• ENUNCIADO
Transcribe sin cambios el fragmento de la reseña sobre «La muerte en Venecia» que empieza con las palabras "Sin duda, las" y acaba con "de cien años.".

++++ TEXTO PROPORCIONADO ++++

Las abstracciones de Von Aschenbach

Escribe: Patrick Pareja.

Ojalá tuviéramos tipos como Von. Gente que sabe guardar las distancias y esconde la pecaminosidad para no dañar su imagen. De hecho, así nos evitaríamos muchos conflictos. Contada en V partes, «La muerte en Venecia» de Thomas Mann es un cuestionamiento a ser lo que se es, el extraño visitante que incomoda y fastidia, que cela y acosa, que aparenta tranquilidad, pero que tiene una multitud de pasiones atoradas, un amor que le gustaría dar pero que reprime.

La inconformidad, la monotonía, la vida, la muerte y la autodestrucción son careos contra el pensamiento liberal de nuestra época. Cuestiones que encontramos, con mayor énfasis, en la parte I y II: remembranzas y desilusión del personaje, el escritor Von Aschenbach. Un tipo sofisticado y exitoso, rebelde y delicado, que tenía mucho que decir a la sociedad en su juventud, pero que en la madurez encuentra una pasividad que le aflige, una vejez que aburre y que conduce a la muerte.

Sin duda, las reflexiones y citas filosóficas sobre el arte, el artista, el triunfo, el desengaño, la soledad, a lo largo de las páginas, hacen del libro una lectura imprescindible.

El lector piensa que irá de lleno a una batalla, a encontrarse con tragedias y sangre que salpica por todos lados. Esa curiosidad consigue el gancho para acabar la lectura. Sin embargo, al interior, los sentimientos del protagonista conducen a una explosión en la conciencia, la que te lleva a discrepar con la realidad, pese a que la novela tiene más de cien años.

En ese camino por salir de la rutina, por librarse de la comodidad, quizá en un arranque de andropausia, el protagonista viaja a Venecia, ciudad que deslumbra y asusta, que encierra misterios y apasiona. En Venecia, Von conoce a Tadzio y se enamora, lo convierte en su predilección, en el fruto prohibido, en su amor platónico, en un amor perverso que lo mantiene en vilo y que le da vitalidad.

++++ DATOS ANALIZADOS ++++

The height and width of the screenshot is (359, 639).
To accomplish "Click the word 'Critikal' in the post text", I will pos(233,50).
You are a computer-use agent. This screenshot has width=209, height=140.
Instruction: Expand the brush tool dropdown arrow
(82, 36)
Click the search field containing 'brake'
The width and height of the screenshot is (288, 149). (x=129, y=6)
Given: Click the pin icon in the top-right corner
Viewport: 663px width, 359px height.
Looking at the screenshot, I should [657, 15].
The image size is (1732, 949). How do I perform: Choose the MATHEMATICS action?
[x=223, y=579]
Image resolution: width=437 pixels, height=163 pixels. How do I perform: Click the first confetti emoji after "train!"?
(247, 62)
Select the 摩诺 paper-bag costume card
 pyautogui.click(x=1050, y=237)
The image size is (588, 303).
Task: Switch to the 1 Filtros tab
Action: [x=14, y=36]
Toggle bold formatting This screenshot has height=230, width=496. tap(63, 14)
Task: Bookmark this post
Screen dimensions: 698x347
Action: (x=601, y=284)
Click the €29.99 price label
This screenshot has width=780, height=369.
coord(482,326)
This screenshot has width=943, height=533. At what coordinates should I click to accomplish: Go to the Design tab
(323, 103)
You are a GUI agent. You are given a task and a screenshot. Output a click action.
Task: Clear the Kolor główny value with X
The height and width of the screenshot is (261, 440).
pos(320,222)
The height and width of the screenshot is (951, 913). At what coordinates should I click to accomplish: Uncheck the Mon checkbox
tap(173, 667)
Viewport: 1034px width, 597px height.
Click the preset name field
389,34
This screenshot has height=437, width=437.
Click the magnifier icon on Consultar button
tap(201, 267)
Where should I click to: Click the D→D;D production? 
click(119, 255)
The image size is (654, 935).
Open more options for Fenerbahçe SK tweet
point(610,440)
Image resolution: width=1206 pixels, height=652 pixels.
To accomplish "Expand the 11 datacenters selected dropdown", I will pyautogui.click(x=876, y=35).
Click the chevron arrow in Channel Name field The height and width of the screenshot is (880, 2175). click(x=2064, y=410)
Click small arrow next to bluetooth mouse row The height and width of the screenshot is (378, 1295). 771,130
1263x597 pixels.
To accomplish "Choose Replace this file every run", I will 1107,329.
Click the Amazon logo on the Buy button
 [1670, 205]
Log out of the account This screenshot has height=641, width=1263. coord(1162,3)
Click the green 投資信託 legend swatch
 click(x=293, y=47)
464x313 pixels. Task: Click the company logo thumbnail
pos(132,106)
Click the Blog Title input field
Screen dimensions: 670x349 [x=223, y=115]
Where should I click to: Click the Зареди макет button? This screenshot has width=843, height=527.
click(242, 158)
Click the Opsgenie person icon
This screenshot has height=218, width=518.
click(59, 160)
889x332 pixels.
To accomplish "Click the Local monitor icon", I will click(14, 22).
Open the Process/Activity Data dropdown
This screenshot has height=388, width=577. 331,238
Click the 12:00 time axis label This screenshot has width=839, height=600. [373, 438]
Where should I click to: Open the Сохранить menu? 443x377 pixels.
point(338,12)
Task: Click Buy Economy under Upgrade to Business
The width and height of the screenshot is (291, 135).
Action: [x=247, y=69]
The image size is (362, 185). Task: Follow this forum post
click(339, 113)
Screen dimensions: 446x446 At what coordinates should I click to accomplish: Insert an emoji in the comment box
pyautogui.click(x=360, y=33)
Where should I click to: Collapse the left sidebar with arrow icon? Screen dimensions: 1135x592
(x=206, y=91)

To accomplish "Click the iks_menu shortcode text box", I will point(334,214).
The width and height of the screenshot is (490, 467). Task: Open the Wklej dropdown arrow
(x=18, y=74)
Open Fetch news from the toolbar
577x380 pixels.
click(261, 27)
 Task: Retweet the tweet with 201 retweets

++++

• RESULTADO
Sin duda, las reflexiones y citas filosóficas sobre el arte, el artista, el triunfo, el desengaño, la soledad, a lo largo de las páginas, hacen del libro una lectura imprescindible.

El lector piensa que irá de lleno a una batalla, a encontrarse con tragedias y sangre que salpica por todos lados. Esa curiosidad consigue el gancho para acabar la lectura. Sin embargo, al interior, los sentimientos del protagonista conducen a una explosión en la conciencia, la que te lleva a discrepar con la realidad, pese a que la novela tiene más de cien años.